Back to catalogue >>

Reference: Kumar P., Henikoff S., Ng P.C. Predicting the effects of coding non-synonymous variants on protein function using the SIFT algorithm. Nature Protocols. (2009) 4 (7) 1073-1081.
Hosted: Hosted at the J. Craig Venter Institute - a world leader in genomic research. Funding is expected to be ongoing. (http://sift.jcvi.org/


Summary:
SIFT is a popular web-based tool that uses sequence homology from multiple sequence alignments (MSAs) to predict if amino acid substitutions would be tolerated or damaging.

Methodology:
• Amino acid distributions at each alignment column are combined with a probability matrix to calculate normalised probabilities for every possible substitution.
• These probabilities are used to partition ‘tolerated’ (normalised probability >0.05) from ‘damaging’ (normalised probability <=0.05) substitutions.

Version options:
• SIFT Human Genome DB - provides predictions for a list of chromosome positions and alleles.
• SIFT Human Protein DB - provides predictions for all Ensembl transcripts with an assigned ENSP number.
• SIFT dbSNP DB - provides predictions for all SNPs in NCBI’s dbSNP.
• *SIFT Single Protein Tools - predictions on a single protein of interest. (* recommended to minimise user-error)

Alignment options:
SIFT can generate a MSA using a subset of PSI-BLAST results. It aims to select sequence homologues with similar functions. The user can also submit an alignment to be used with SIFT and the use of carefully curated alignments is generally recommended.

Other options:
For general diagnostic use these default settings should be adequate.

Database
: If allowing SIFT to generate the MSA, the database (DB) searched can be selected.
• SWISS-PROT - small but high quality. May not contain enough sequences for prediction.
• SWISS-PROT/TrEMBL - larger than SWISS-PROT but good quality.
• UniRef90 (default) - a clustered sequence DB from UniProt knowledgebase.
• ncbi nonredundant - largest set but can be poor quality.
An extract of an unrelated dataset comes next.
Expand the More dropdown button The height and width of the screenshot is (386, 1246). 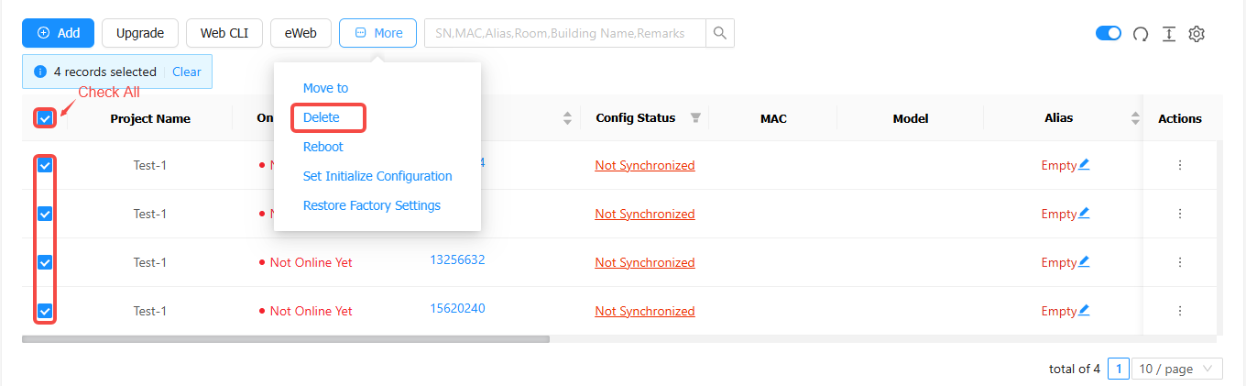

Only use if there you get a warning that there aren’t enough sequences to make a prediction using the other datasets.

Median conservation of sequences
: (default 3.00 recommended) During the PSI-BLAST iteration, this threshold limits the sequence diversity between homologues.

Remove sequences
: (default 90% recommended) This removes homologous sequences too similar to the query that may lead to substitutions being predicted as ‘tolerated’.